EXTRACT START
Following are the past recipients of the BOLD Woman of the Year Award which began in 2010. We look forward  to once again honouring another bold, old(er) woman in 2019 who has made a difference  in her community and in the world.  


The Annual BOLD Woman Award of the Year was founded by BOLD's co-producer/organizer Claire Robson in 2010, 5 years after BOLDFest started. The award was created to recognize the achievements of old(er) lesbians and dykes who have moved us, changed us, who have made a difference in North America and beyond and in the many communities in which we live and work. We so appreciate the dedication and commitment of these women. They, and many others, are the reason lesbian community and lesbian herstory lives on.


Haida artist and master carver Bernie Williams (Gul-Giit-Jaad; Golden Spruce Woman) is an enduring spirit whose life has fostered extraordinary strength and bravery. She is of St’langng Jaanas/Laanas clan in Haida Gwaii.

Bernie is a long time Downtown Eastside resident, artist and activist. She is a passionate advocate and rallies against the discrimination, abuse and sexual assault, human trafficking, exploitation against Aboriginal and LGBTQ2S women and girls.

Bernie is one of the cofounders of Walk4Justice, an organization that creates awareness about the escalating violence towards aboriginal women and girls and a voice to their families. The organization brought National attention to the Highway of Tears and Vancouver’s Downtown Eastside.

She also helped to accomplish this by walking across Canada 7 times, starting from East Vancouver to Ottawa; and walked the Highway of Tears 3 times. The momentum eventually assisted in the Federal Government’s decision to create a National Inquiry into Missing and Murdered Indigenous Women & Girls. (MMIWG)
EXTRACT END
EXTRACTED DATA START
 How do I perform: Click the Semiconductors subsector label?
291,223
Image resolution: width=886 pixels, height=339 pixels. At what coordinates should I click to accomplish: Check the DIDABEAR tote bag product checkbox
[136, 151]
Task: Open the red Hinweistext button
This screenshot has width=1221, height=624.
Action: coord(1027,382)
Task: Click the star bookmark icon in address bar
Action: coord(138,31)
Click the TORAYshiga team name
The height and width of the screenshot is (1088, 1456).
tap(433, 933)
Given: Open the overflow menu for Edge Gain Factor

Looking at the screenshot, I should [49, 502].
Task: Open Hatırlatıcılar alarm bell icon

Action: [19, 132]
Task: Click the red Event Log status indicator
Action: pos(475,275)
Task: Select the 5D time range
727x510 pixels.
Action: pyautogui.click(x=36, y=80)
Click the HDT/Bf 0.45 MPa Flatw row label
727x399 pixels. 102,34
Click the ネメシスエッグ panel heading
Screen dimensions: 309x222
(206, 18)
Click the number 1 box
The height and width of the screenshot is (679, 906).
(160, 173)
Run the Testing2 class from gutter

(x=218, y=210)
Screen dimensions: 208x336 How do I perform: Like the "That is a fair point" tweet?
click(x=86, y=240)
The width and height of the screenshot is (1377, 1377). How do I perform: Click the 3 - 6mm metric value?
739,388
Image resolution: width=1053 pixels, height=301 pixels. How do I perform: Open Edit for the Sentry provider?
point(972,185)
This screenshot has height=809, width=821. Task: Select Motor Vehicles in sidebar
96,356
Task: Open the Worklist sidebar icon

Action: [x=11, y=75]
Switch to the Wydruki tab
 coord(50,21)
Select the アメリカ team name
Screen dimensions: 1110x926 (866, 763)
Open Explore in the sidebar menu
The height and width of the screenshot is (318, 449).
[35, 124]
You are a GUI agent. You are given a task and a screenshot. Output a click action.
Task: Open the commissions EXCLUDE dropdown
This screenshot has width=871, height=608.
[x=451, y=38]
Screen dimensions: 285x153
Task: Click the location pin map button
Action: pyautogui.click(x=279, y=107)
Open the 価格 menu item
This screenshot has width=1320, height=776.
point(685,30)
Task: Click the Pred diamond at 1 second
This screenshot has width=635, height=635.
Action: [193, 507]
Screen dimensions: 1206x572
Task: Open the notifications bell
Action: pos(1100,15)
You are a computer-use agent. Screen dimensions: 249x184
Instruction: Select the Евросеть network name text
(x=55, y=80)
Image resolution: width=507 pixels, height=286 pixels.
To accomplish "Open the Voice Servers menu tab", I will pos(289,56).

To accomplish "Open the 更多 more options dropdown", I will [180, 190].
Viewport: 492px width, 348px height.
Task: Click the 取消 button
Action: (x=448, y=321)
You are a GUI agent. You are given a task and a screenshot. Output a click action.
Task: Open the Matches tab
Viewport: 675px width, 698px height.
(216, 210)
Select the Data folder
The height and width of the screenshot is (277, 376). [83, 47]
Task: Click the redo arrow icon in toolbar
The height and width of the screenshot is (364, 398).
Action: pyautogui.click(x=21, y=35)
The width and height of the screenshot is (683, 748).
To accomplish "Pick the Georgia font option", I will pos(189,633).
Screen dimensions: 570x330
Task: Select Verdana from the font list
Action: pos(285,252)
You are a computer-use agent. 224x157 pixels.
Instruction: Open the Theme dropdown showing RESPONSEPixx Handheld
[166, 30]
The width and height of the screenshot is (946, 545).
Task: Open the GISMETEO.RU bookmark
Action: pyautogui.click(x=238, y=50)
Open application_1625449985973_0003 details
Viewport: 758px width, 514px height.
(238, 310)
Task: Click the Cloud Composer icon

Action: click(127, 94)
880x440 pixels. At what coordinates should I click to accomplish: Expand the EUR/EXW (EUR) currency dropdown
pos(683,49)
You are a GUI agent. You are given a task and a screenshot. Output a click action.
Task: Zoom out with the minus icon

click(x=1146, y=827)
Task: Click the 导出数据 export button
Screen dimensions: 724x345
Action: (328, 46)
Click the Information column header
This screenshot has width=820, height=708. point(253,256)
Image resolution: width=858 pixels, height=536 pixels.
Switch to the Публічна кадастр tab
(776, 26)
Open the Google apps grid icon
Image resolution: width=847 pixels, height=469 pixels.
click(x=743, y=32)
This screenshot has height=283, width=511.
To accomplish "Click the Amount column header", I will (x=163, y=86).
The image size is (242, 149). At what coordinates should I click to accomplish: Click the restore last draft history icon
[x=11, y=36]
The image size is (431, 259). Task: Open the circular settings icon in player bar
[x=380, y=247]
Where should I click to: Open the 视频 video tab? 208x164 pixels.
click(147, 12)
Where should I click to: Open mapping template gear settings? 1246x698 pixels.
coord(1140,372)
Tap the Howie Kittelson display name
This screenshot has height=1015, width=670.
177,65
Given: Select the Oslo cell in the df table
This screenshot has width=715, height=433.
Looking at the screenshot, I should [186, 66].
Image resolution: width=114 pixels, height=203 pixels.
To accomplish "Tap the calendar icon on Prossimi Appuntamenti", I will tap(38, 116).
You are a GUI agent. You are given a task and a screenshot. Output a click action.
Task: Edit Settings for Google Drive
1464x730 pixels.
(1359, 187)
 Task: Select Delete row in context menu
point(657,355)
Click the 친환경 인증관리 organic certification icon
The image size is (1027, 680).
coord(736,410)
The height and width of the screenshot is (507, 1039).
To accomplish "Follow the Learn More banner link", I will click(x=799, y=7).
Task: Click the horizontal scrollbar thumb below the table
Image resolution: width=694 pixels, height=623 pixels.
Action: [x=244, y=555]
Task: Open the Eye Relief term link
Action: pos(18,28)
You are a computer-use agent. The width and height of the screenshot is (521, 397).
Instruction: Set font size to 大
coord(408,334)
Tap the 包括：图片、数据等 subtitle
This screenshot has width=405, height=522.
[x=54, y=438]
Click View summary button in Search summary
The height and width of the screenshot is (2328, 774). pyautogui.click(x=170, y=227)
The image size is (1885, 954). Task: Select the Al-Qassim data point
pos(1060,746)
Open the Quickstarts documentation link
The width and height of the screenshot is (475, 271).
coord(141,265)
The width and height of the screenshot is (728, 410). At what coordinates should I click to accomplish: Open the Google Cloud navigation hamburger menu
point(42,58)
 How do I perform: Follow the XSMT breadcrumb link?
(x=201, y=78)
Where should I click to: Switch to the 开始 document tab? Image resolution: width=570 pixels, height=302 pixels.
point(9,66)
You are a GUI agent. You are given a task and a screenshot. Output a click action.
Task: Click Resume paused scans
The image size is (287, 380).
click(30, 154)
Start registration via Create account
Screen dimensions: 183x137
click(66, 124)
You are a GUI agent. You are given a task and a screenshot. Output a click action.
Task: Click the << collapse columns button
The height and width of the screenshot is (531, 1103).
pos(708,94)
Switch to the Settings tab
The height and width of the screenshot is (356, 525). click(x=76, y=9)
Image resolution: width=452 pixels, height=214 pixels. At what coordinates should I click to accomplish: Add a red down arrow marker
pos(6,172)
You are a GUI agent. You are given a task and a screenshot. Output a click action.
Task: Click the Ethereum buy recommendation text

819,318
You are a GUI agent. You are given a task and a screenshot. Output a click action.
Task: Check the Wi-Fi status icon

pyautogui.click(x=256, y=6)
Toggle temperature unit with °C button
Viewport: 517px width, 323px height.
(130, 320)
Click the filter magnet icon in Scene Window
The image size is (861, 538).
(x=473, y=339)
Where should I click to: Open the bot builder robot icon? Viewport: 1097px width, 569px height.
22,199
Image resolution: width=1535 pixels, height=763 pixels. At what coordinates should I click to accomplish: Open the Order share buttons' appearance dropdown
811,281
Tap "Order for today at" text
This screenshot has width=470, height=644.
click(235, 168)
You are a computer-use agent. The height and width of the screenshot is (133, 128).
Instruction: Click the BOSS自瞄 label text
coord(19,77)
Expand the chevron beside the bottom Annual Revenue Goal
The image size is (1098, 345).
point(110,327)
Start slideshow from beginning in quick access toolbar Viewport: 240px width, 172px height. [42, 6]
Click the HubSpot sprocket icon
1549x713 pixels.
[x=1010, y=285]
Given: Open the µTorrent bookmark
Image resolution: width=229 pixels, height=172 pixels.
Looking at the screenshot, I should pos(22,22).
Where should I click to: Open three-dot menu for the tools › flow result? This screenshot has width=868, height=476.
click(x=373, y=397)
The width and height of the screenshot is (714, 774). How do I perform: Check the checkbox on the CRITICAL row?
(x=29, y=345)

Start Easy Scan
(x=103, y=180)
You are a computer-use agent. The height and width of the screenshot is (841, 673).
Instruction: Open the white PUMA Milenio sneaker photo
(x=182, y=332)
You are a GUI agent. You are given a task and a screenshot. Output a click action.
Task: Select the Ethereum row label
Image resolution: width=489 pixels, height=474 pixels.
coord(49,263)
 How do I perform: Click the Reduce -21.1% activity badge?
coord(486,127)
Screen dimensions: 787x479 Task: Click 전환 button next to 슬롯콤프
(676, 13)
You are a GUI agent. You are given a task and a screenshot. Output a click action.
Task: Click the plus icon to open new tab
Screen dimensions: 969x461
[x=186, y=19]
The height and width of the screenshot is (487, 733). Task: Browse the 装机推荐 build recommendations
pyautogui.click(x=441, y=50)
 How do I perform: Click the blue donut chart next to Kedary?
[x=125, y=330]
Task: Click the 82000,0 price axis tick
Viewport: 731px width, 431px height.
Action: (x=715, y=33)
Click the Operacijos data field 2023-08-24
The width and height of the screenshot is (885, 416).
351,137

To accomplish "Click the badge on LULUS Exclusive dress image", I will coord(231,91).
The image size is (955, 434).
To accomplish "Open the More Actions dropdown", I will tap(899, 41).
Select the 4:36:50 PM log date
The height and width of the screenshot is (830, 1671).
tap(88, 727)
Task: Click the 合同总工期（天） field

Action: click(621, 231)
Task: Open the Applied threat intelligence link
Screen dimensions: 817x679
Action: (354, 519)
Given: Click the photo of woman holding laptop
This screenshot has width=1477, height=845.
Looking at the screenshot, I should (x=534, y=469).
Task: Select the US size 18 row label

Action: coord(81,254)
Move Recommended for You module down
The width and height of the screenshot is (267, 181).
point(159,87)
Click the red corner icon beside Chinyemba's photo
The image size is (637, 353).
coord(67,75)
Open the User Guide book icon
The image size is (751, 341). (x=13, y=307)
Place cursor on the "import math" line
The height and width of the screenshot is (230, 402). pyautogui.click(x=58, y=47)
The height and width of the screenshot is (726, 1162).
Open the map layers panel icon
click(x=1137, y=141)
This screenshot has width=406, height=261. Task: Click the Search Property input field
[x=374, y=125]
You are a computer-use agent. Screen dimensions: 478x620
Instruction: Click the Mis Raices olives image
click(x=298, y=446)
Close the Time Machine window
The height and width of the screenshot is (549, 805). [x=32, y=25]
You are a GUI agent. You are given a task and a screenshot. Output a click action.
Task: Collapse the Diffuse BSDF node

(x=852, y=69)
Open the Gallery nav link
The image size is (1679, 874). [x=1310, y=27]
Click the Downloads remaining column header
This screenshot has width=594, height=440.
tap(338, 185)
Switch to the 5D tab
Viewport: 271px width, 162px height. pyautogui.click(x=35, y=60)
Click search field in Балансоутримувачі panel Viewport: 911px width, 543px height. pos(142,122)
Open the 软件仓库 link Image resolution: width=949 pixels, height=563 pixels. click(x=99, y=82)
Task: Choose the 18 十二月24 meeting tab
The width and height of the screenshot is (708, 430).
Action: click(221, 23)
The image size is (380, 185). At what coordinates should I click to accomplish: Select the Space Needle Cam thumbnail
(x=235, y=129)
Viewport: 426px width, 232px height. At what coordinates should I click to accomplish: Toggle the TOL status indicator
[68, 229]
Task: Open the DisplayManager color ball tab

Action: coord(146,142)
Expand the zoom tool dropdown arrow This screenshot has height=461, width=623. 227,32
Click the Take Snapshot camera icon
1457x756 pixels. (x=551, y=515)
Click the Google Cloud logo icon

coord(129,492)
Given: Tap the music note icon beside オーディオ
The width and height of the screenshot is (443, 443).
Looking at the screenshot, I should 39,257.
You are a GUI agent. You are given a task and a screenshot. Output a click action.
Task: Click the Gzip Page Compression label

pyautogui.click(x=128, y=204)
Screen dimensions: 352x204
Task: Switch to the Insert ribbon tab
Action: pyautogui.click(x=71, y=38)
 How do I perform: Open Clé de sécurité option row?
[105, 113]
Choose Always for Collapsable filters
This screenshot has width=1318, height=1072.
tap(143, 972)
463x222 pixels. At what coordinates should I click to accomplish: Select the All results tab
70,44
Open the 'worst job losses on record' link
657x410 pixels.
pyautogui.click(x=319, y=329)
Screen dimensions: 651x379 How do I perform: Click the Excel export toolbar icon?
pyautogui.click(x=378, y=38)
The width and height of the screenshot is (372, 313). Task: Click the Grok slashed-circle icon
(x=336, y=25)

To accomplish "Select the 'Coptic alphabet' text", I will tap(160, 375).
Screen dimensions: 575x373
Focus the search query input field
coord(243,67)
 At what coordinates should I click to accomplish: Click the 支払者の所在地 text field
EXTRACTED DATA END
### WHAT IS BEING ASKED:
Transcribe the portion of the award text above that begins with the words "Haida artist and" and ends with "Vancouver’s Downtown Eastside.".

### ANSWER FOR THIS EXERCISE:
Haida artist and master carver Bernie Williams (Gul-Giit-Jaad; Golden Spruce Woman) is an enduring spirit whose life has fostered extraordinary strength and bravery. She is of St’langng Jaanas/Laanas clan in Haida Gwaii.

Bernie is a long time Downtown Eastside resident, artist and activist. She is a passionate advocate and rallies against the discrimination, abuse and sexual assault, human trafficking, exploitation against Aboriginal and LGBTQ2S women and girls.

Bernie is one of the cofounders of Walk4Justice, an organization that creates awareness about the escalating violence towards aboriginal women and girls and a voice to their families. The organization brought National attention to the Highway of Tears and Vancouver’s Downtown Eastside.